• [WHAT YOU NEED TO DO]:
A verbatim repeat of the records beneath this line is needed.

[Stored records]
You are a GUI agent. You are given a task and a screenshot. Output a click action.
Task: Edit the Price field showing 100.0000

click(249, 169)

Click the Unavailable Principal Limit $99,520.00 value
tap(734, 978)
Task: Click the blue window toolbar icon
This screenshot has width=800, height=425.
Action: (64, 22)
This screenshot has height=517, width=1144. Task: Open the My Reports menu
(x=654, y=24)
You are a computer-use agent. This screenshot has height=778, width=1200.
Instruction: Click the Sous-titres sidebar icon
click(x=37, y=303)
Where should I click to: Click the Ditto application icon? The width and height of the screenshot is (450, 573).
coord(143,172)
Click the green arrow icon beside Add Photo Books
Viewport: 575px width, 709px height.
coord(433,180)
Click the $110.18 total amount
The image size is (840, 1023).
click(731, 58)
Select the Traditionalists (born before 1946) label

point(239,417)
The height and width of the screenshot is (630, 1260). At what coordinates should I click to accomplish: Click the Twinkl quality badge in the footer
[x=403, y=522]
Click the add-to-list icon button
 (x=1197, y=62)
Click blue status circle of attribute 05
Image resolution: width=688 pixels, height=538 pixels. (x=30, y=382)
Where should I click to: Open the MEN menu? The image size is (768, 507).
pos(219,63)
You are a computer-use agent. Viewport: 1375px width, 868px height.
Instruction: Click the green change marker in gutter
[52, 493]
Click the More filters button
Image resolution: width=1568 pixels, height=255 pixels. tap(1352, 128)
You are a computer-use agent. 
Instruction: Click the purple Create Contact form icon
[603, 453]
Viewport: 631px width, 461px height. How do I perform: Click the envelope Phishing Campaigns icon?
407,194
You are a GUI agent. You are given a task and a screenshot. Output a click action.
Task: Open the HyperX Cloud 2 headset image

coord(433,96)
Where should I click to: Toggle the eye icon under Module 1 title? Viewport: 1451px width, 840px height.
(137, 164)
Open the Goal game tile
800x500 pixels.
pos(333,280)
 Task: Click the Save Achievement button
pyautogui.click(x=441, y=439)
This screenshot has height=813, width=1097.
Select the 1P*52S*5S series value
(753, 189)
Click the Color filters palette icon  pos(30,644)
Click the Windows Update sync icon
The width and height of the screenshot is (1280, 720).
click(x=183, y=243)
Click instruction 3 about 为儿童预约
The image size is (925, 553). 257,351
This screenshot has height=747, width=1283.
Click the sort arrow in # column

• [WORKED SOLUTION]:
You are a GUI agent. You are given a task and a screenshot. Output a click action.
Task: Edit the Price field showing 100.0000

click(249, 169)

Click the Unavailable Principal Limit $99,520.00 value
tap(734, 978)
Task: Click the blue window toolbar icon
This screenshot has width=800, height=425.
Action: (64, 22)
This screenshot has height=517, width=1144. Task: Open the My Reports menu
(x=654, y=24)
You are a computer-use agent. This screenshot has height=778, width=1200.
Instruction: Click the Sous-titres sidebar icon
click(x=37, y=303)
Where should I click to: Click the Ditto application icon? The width and height of the screenshot is (450, 573).
coord(143,172)
Click the green arrow icon beside Add Photo Books
Viewport: 575px width, 709px height.
coord(433,180)
Click the $110.18 total amount
The image size is (840, 1023).
click(731, 58)
Select the Traditionalists (born before 1946) label

point(239,417)
The height and width of the screenshot is (630, 1260). At what coordinates should I click to accomplish: Click the Twinkl quality badge in the footer
[x=403, y=522]
Click the add-to-list icon button
 (x=1197, y=62)
Click blue status circle of attribute 05
Image resolution: width=688 pixels, height=538 pixels. (x=30, y=382)
Where should I click to: Open the MEN menu? The image size is (768, 507).
pos(219,63)
You are a computer-use agent. Viewport: 1375px width, 868px height.
Instruction: Click the green change marker in gutter
[52, 493]
Click the More filters button
Image resolution: width=1568 pixels, height=255 pixels. tap(1352, 128)
You are a computer-use agent. 
Instruction: Click the purple Create Contact form icon
[603, 453]
Viewport: 631px width, 461px height. How do I perform: Click the envelope Phishing Campaigns icon?
407,194
You are a GUI agent. You are given a task and a screenshot. Output a click action.
Task: Open the HyperX Cloud 2 headset image

coord(433,96)
Where should I click to: Toggle the eye icon under Module 1 title? Viewport: 1451px width, 840px height.
(137, 164)
Open the Goal game tile
800x500 pixels.
pos(333,280)
 Task: Click the Save Achievement button
pyautogui.click(x=441, y=439)
This screenshot has height=813, width=1097.
Select the 1P*52S*5S series value
(753, 189)
Click the Color filters palette icon  pos(30,644)
Click the Windows Update sync icon
The width and height of the screenshot is (1280, 720).
click(x=183, y=243)
Click instruction 3 about 为儿童预约
The image size is (925, 553). 257,351
This screenshot has height=747, width=1283.
Click the sort arrow in # column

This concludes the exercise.